##### Material for the task
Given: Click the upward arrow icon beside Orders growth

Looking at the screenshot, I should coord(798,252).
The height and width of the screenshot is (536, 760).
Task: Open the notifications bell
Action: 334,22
##########
_Set exercise_
Print every line above without changing anything.

_Final result_
Given: Click the upward arrow icon beside Orders growth

Looking at the screenshot, I should coord(798,252).
The height and width of the screenshot is (536, 760).
Task: Open the notifications bell
Action: 334,22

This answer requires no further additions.